The flag of the state of Vermont displays the coat of arms and motto of the U.S. state of Vermont ("Freedom and Unity") on a rectangular blue background. The Vermont General Assembly adopted this flag on June 1, 1923.

Multiple versions of the flag have been used throughout history. Originally, the flag was the flag of the Green Mountain Boys. It was then changed to look similar to the flag of the United States, with red and white stripes and a blue canton. It was changed again to be dissimilar to avoid confusion. Proposals have been considered to revert the flag to the Green Mountain Boys' design, but none have succeeded.

Symbolism
The flag consists of the state's coat of arms and motto on a field of azure. While the pine needle supporters of the coat of arms are represented throughout New England and symbolizes the small pine branches worn at the Battle of Plattsburgh near the end of the War of 1812, the pine tree in the middle of the coat of arms represents the Vermont forests. The cow and three sheaves of wheat represent the dairy and agriculture industries. The deer head on top represents Vermont's wildlife. The Green Mountains are in the background as well. The motto, "Freedom and Unity", is also used. The motto balances two different ideals, the freedom of the individual citizen, and the welfare of the common good.

History

There is no extant record of a design for an official Vermont flag prior to 1804, although Ira Allen's design—common to both the Great Seal of Vermont and the coat of arms of Vermont—dates to 1778. While an official government flag might not have existed prior to 1804, the Vermont militia—known as the Green Mountain Boys—was formed in 1770, and remaining accounts record use of the flag of the Green Mountain Boys as far back as 1777.

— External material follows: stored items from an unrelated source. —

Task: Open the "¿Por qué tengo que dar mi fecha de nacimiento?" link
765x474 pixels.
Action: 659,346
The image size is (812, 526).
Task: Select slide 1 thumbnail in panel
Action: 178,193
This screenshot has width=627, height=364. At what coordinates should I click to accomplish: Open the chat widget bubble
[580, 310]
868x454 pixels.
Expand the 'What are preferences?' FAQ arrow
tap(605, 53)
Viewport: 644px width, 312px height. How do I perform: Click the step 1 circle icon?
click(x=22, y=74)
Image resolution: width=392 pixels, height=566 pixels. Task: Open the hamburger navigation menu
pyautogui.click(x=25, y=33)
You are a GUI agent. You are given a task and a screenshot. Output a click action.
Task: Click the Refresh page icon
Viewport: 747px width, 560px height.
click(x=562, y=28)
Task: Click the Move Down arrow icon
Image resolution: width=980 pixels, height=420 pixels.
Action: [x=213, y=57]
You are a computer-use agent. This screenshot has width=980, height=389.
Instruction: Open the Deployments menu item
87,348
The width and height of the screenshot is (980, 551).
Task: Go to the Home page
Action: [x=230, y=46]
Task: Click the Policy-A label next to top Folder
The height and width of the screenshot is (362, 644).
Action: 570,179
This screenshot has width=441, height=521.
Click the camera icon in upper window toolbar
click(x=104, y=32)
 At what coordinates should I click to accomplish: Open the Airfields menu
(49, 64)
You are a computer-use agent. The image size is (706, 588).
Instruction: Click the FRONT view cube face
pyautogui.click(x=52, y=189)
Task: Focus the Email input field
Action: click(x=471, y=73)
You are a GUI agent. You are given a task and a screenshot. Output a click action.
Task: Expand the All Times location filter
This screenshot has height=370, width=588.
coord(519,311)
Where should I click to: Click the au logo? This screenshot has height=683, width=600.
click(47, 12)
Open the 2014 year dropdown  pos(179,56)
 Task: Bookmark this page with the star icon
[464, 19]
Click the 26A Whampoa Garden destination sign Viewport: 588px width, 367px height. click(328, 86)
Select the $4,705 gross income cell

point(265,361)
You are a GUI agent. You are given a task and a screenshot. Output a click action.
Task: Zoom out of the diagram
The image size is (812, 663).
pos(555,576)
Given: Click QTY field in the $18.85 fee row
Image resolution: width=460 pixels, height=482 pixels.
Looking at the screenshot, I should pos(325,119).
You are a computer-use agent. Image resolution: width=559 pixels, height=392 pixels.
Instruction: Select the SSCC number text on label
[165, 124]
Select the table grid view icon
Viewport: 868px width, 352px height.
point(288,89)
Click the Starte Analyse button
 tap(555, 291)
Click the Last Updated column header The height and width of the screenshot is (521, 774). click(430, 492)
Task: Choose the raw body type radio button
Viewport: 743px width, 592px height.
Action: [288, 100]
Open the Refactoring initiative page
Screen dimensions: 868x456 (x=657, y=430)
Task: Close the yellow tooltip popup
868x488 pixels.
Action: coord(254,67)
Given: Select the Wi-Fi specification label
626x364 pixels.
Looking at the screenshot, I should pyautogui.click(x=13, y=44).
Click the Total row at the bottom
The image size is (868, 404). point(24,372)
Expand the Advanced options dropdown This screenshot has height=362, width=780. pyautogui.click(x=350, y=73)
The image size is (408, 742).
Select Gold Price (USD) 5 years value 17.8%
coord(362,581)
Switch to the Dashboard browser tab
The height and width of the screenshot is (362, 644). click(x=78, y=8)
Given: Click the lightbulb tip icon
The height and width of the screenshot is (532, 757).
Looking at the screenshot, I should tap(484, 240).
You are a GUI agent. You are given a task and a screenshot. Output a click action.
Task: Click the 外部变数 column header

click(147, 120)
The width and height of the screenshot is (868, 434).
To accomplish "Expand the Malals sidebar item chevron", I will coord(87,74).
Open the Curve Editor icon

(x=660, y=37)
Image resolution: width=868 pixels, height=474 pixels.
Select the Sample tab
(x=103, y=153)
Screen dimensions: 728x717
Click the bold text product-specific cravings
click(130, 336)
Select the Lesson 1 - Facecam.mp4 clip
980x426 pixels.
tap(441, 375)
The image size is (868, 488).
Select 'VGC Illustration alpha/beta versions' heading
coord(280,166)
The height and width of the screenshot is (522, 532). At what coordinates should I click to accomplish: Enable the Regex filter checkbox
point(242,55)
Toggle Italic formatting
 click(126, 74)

On May 1, 1804, the number of U.S. states rose to seventeen, and it was expected that the U.S. flag would change to 17 stars and 17 stripes. In anticipation, Vermont adopted the expected new U.S. flag design with the addition of the name "VERMONT" embroidered along the top. The U.S. flag did not add any stripes, resulting in the Vermont flag having more stripes than the national flag.

On October 20, 1837, Vermont changed its flag to a design based on the 13-stripe U.S. flag, but with the multiple stars of the blue canton replaced with a single large star surrounding Vermont's coat of arms. The flags based on these specifications varied in the number of points on the star (five and eight, with eight slightly more common), and the exact details of the center of the star (with either the Great Seal or the coat of arms being used).

During the American Civil War, the Spanish–American War and World War I, the Vermont militia fought under a banner composed of the coat of arms of Vermont on a blue field. This was essentially the same as the Vermont governor's flag, and very similar to the current state flag.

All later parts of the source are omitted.